Tuesday, October 22, 2013

First Times

It's pretty odd that I'm feeling happy and overwhelmingly happy despite all the pessimism surrounding me and that embarrasing moment with James Younghusband & co.

Terribly awkward. I thought that it will never come cross my reality. Awful experience. I just hope he would never remember me or whatever. I just hope he remembers me wearing the UST Futsal name. Though, I will never forget this day. One of my good experiences and good coompany and one of my best days. 

Wednesday, October 9, 2013

Vote wisely

I want to say something, pero baka nanaman mali ang point ko. So, I'd rather post it here instead.

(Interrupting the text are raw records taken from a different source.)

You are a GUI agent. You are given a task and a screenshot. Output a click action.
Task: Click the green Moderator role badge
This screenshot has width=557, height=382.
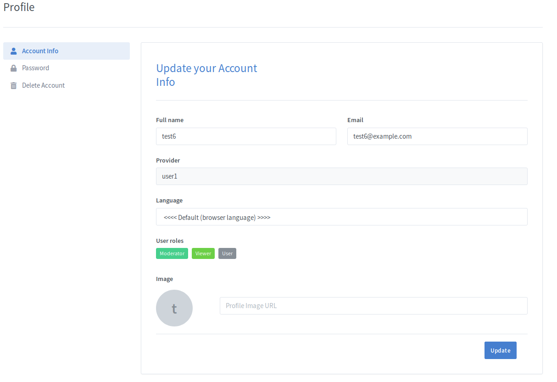pyautogui.click(x=172, y=253)
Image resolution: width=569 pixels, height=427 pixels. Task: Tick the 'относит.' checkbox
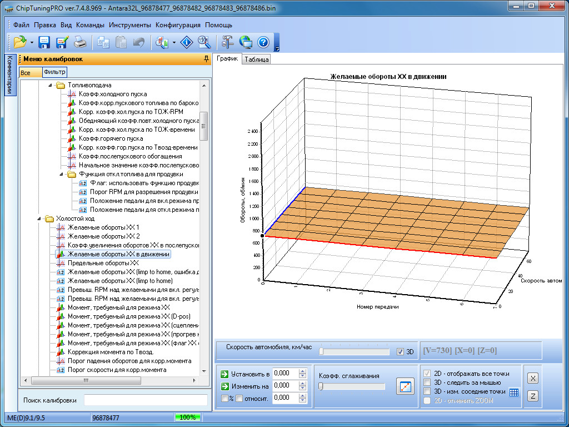coord(239,398)
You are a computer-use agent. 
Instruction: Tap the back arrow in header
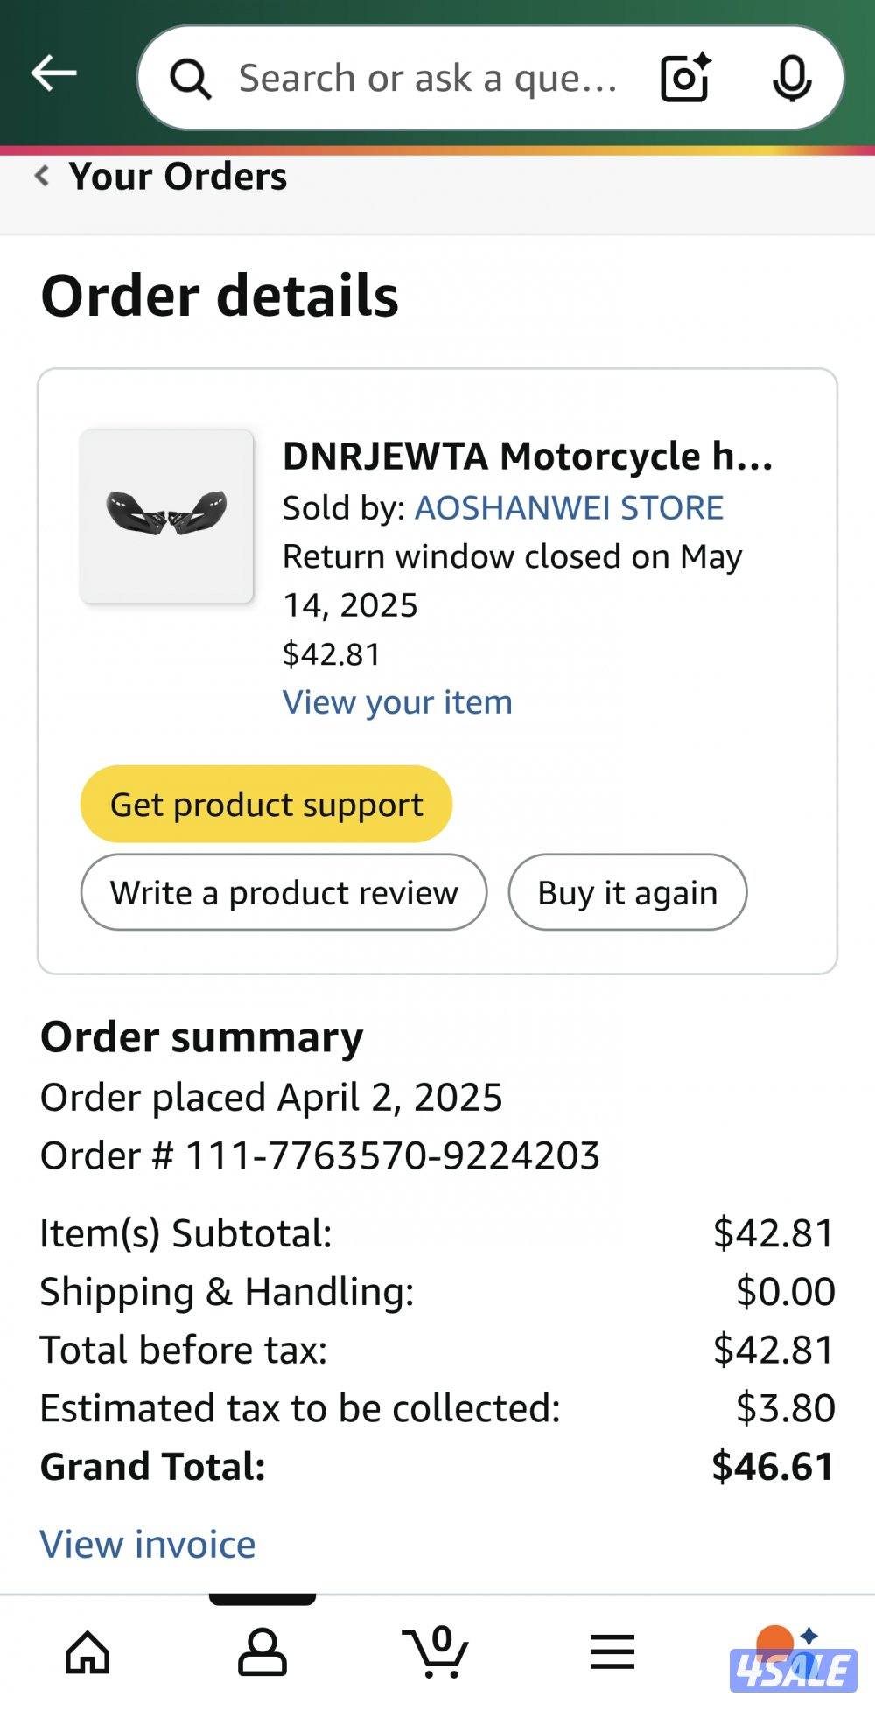click(54, 73)
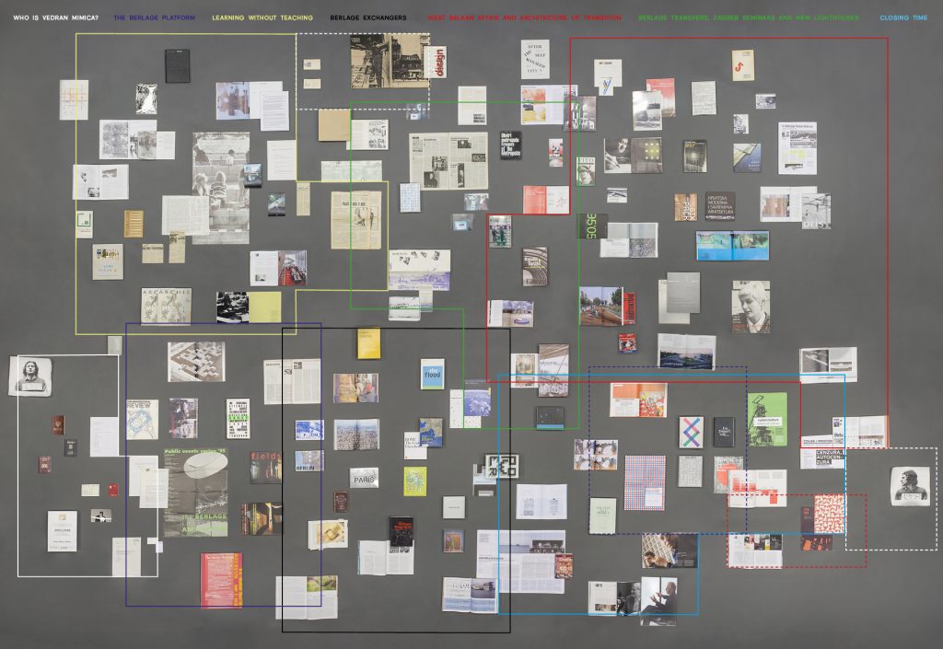The image size is (943, 649).
Task: View the 'fields' magazine cover
Action: [x=265, y=467]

I saw an article with a title that has been to my attention for so long. I wasn't able to read what it was about, though the title dictates something which is already happening. I was one of those citizens who condemn others because of voting certain people as their officials. Pero, natauhan ako nung may isang beses na narinig ko na wala pala dapat talaga akong karapatang magalit sa kanila. Siguro ang lakas ng loob kong magalit sa mga tinatawag kong "bobo" kasi underage pa ako para bumoto noon at kahit papaano, may ideya ako ng pulitika dito sa Pilipinas. 

Dati lagi akong nagagalit kasi maraming tao sa atin na bumuboto lang ng mga kandidatong sikat, laging nakikita sa TV dahil sa ad, artista, etc. Parang walang katuturan di ba? Marami sa atin ang iniisip na "ay mabait 'to" kasi nabigyan tayo ng groceries o pera o dahil pumupunta sa iskwater's area. Pero, kung ikaw ay isang istudyante ng batas or isang tao na aware about politics, iba naman ang perspective mo. 

Monday, October 7, 2013

New Interior

It's "hell week" for most people, but it's probably the last week of my misery for this semester. I meant, weeks weeks ago were already hell. Though, today marks the start of our Finals week and I'm sick. What a lucky instance for me.

I won't necessary talk about the finals, because I might overact it too much. I just literally hate hell weeks. My purpose is to rant about something else. Perhaps it's not much of a big deal (for me YES), I just feel inconvenience inside our dormitory room. 

I just don't feel the apparent view of our room from my bed: 

   1) The light is directed to my eyes, wherein I hate the lights so much while sleeping. Yet, my cousin always stay late and often uses the light. Shit.

   2) I have no power socket near my bed. I have this extension to plug my electrical devices, but the wire won't even make it to the nearest socket, especially I charge my phone while or before sleeping. Ugh. 

   3) How can I turn on the airconditioning unit? I still have to go to the upper deck of this bed just to fucking turn it on or turn it off. What if I just woke up? (The switch is also hard to turn - it needs strength) 

   4) The bed covers the windows. 

   5) I still need to walk a bit to the cabinet. Hey, when I'm getting/putting stuff in my cabinet, I always put them all on my bed (first), usually when I'm about to bath. It's too uncomfortable for me to lower my head, often times I feel nauseous or dizzy or even headache. 

   6) I can't disagree. 

So those give me discomfort. I can't decide whether to accept this new look because I'm totally hating it. I just feel so inconvenient with whatever move I will make. I want the old view back. Shit, just shit. I don't want to move around too much. It feels so dizzy and the fact that my head, breathing, and throat are suffering from illness. Ughhhhhh.